Extracted data |

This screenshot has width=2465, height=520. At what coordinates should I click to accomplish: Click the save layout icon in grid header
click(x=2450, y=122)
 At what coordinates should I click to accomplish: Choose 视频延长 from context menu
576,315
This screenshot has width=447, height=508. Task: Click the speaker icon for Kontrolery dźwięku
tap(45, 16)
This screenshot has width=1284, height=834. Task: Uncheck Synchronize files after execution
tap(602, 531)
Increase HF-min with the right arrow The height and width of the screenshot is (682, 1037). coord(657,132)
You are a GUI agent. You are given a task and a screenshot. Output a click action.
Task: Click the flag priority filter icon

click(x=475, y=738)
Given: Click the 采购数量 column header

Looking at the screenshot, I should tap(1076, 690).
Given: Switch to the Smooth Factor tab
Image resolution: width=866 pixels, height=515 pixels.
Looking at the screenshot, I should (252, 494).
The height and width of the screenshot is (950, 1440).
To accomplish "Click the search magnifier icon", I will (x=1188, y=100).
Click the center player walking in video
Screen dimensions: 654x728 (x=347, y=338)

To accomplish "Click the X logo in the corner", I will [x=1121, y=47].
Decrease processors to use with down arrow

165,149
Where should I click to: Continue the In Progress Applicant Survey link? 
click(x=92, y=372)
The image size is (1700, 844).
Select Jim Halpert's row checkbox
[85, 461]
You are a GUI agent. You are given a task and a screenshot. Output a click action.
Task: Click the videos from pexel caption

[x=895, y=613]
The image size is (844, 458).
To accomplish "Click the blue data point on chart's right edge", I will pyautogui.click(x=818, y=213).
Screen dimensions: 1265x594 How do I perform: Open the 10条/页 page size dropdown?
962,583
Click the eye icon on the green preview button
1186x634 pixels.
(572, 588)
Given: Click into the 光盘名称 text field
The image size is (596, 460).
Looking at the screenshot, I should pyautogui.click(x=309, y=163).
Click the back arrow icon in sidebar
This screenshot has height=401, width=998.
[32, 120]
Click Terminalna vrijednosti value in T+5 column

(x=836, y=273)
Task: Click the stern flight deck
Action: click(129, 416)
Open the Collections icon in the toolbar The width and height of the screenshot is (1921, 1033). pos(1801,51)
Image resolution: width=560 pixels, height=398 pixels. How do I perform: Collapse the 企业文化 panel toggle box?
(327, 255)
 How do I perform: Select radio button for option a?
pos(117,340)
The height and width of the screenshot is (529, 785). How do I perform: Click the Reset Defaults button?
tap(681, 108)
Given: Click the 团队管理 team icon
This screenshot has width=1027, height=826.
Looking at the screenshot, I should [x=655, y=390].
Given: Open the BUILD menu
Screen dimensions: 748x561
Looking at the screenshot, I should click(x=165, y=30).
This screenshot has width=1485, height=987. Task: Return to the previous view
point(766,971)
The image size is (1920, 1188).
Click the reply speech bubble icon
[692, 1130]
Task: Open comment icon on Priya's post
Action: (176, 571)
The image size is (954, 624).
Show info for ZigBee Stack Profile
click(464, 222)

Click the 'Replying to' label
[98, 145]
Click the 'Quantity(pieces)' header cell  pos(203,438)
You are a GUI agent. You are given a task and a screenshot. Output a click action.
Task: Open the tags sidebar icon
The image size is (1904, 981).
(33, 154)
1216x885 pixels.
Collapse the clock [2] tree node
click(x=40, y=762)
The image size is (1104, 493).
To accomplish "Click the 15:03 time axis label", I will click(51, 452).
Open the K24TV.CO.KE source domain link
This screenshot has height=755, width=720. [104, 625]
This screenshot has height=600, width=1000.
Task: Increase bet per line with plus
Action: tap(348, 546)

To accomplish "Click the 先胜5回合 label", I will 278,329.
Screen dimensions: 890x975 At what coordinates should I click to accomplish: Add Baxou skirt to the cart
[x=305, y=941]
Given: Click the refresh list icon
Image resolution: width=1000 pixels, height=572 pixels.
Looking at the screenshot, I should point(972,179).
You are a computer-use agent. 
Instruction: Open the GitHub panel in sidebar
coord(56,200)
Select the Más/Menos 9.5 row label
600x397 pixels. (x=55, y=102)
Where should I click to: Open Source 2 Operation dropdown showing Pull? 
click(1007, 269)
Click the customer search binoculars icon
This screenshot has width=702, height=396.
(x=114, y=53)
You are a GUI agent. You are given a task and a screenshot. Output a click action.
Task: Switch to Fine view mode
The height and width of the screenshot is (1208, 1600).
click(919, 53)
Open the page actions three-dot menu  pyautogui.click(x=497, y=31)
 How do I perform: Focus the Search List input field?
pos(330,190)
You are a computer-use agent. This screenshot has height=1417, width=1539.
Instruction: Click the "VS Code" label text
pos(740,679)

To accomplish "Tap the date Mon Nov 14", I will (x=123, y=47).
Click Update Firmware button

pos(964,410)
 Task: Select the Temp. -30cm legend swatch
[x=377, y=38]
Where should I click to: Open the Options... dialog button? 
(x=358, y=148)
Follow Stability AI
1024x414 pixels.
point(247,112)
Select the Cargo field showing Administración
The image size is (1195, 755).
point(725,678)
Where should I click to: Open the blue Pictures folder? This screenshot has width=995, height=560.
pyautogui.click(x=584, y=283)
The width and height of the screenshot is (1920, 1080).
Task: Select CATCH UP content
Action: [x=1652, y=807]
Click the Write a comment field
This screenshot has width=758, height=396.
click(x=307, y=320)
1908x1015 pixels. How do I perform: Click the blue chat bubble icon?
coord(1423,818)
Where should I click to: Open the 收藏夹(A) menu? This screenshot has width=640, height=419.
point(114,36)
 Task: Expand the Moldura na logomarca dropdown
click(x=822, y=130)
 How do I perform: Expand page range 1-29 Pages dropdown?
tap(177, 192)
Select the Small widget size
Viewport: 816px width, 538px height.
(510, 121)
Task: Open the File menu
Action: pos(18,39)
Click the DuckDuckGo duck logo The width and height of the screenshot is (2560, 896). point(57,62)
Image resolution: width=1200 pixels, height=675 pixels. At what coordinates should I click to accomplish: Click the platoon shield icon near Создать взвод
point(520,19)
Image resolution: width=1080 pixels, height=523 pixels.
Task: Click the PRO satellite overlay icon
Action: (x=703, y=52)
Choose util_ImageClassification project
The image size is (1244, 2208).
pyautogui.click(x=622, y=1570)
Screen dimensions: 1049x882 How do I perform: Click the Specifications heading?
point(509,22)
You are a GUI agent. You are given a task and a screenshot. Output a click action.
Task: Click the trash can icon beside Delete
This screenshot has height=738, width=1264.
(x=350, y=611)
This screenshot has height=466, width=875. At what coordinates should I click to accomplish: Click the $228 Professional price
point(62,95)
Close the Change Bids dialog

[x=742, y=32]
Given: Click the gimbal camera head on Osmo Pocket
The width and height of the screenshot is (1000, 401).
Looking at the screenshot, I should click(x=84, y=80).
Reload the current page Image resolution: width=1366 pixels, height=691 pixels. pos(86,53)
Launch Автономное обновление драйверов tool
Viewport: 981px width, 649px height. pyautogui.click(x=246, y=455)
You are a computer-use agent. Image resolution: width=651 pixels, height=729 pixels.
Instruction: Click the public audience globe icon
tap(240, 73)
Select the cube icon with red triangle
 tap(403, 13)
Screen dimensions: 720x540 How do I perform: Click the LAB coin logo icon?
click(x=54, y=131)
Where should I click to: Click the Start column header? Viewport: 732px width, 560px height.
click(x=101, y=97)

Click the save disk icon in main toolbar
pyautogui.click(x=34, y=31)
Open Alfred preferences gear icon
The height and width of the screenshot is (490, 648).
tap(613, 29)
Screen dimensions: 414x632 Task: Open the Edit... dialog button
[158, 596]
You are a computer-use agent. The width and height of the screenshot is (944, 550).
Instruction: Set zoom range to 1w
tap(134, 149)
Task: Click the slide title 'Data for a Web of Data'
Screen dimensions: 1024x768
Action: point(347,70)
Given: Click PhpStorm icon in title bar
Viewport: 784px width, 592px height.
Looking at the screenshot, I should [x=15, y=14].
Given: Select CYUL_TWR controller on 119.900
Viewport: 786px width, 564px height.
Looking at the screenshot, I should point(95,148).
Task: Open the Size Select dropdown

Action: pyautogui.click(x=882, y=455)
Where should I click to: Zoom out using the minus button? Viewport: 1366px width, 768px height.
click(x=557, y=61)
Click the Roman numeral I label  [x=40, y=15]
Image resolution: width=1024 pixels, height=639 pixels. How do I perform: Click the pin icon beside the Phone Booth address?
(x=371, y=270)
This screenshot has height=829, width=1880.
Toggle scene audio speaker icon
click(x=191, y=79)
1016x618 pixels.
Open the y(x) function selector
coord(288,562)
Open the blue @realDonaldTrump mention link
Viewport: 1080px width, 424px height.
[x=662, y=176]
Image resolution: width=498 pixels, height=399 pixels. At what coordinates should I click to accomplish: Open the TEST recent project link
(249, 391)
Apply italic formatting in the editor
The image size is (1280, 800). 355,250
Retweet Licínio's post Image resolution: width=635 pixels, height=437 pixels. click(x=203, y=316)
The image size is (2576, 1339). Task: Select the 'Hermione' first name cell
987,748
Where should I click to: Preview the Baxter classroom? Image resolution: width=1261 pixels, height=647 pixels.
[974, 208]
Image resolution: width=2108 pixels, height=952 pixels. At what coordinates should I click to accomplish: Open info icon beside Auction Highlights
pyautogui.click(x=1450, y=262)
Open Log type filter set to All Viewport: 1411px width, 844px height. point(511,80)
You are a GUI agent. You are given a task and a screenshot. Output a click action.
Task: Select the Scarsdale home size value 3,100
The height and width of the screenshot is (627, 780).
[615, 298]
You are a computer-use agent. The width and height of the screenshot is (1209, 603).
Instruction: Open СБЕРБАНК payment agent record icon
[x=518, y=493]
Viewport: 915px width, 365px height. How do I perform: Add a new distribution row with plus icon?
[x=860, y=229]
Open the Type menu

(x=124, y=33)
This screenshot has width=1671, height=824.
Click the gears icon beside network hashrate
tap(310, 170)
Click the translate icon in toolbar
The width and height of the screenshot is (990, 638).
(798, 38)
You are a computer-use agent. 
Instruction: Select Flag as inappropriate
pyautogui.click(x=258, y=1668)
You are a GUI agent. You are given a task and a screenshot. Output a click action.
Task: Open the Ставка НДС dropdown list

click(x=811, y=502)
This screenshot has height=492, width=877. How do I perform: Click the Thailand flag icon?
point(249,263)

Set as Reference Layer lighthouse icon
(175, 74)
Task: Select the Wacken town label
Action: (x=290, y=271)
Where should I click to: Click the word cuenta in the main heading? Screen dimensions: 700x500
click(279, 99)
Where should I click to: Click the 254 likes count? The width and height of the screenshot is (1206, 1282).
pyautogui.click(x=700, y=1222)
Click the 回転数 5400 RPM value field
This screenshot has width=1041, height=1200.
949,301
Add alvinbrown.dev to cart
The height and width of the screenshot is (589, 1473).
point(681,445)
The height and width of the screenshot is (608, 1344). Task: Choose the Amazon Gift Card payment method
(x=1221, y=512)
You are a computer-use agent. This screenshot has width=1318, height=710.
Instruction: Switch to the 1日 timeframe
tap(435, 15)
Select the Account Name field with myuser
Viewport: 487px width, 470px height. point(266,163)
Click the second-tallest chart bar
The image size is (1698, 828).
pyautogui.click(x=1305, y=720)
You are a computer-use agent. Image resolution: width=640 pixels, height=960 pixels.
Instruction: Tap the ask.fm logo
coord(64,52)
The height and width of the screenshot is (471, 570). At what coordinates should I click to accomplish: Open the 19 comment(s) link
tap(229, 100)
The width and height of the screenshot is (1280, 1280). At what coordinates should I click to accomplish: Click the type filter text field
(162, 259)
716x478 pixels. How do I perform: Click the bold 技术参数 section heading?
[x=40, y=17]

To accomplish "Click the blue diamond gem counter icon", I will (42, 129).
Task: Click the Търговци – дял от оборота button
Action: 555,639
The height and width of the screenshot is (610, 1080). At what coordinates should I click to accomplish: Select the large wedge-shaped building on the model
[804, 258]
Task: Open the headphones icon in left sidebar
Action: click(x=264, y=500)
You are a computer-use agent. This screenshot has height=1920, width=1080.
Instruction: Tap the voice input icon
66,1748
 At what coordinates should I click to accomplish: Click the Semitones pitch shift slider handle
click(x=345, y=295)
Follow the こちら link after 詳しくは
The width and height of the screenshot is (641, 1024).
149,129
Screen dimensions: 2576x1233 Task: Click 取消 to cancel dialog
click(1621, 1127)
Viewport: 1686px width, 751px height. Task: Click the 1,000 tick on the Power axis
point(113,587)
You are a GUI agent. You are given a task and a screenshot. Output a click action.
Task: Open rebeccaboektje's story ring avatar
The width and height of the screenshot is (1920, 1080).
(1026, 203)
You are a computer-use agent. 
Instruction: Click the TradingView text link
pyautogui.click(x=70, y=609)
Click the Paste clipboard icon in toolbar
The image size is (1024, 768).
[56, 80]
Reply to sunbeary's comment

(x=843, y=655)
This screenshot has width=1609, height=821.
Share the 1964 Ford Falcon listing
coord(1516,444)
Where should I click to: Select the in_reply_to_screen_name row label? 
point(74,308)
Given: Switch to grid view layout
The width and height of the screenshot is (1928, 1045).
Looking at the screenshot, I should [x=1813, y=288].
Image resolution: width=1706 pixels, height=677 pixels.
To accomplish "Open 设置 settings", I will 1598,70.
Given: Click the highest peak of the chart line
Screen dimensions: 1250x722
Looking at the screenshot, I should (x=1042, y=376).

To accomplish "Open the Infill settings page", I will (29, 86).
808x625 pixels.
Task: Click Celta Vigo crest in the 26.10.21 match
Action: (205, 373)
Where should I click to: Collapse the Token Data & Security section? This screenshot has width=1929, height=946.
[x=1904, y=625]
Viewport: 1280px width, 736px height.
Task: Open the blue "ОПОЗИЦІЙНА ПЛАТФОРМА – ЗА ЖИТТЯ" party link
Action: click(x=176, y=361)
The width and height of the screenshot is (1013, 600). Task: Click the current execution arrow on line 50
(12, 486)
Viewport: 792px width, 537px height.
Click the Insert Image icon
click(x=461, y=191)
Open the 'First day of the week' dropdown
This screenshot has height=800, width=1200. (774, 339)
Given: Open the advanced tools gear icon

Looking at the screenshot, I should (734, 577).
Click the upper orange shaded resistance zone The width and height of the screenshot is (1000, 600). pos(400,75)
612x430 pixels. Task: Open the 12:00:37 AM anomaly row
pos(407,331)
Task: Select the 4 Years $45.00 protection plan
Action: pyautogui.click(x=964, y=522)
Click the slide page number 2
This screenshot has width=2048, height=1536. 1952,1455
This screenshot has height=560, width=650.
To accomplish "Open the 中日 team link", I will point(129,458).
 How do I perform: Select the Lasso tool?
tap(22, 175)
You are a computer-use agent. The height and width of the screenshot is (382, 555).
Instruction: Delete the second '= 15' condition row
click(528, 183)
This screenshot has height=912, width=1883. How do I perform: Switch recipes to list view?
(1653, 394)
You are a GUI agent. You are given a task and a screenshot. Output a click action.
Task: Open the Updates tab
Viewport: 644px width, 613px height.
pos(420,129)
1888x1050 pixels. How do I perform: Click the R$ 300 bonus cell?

Task item |
How many lines of the listing contain the word "computer"? Reply with only the number.

Result |
11